Let's break it down to the parts of an API request...

  • URL: /data is the URL for the request.
  • Method: The method in this definition is get (Try changing it to POST and see what is rendered on the right side).
  • request body: GET requests do not need to send data, so in this case there is no request body.
  • response body: From the screenshot you can see the arrow mapping the response in YAML (left) to its render (right). If you look closely you will notice that you can find John Doe in the render but not in the YAML script. This is because we are using an OpenAPI reference which allows us to define data somewhere else and pull them in by referencing them. In this case, the referencing is done using the line '#/components/schemas/ResponseStructure'.
  • Status code: The response body documents two possible status codes 200 [↗] and 405 [↗].

OpenAPI reference definition [→]

As you can see the definition for ResponseStructure is indented under the schemas object which itself is indented under the components object. This is known as a nested structure

Definitions are very useful if you will be using some data set more than once. For example, the ResponseStructure is the same for all the request types i.e.: GET, POST, PATCH, and DELETE

POST structure

Sample POST OpenAPI specification [→]

Now let's break down the POST request.

  • URL: /data is the URL as found in the spec, this is similar to the GET request
  • Method: The method in this definition is post.
  • request body: Unlike the GET request the POST request has a request body which is highlighted in the screenshot above
  • response body: It has a response body similar to that of the GET request
  • Status code: The response body documents two possible status codes 200 and 405.

One of the best ways to learn about the OpenAPI specification is to find random APIs online and attempt to document them.

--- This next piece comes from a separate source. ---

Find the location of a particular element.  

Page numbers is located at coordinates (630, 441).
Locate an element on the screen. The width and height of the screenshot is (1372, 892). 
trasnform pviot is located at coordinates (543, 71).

You can use the specification shared in this tutorial as your basis and then modify it to suit the API you are documenting.

Hosting OpenAPI documentation

If you shared a specification with a developer they could use the Swagger tool to preview it, but is not ideal.

Once developers or technical writers are done preparing the specification, better tools are then used to display it publicly so developers can view and work with them.

Here are some examples of beautiful API documentations out there.


There are many many other parts of the OpenAPI specification that we didn't look at, for example, how to document APIs that require authentication [↗], dealing with deprecations [↗], etc.

The goal of this tutorial is to introduce you to documenting APIs using the OpenAPI specification and to get you started.

The next best step is to try to use and document APIs. A simple Google search [↗] should bring up a host of public APIs you can play around with.

The entire OpenAPI specification can be found on the official site [↗]. There is no point in learning every specification syntax. The best approach is to Google whenever you have specific needs. Most Google results will point you to the right part of the specification.

For now its good bye and best of luck on your journey!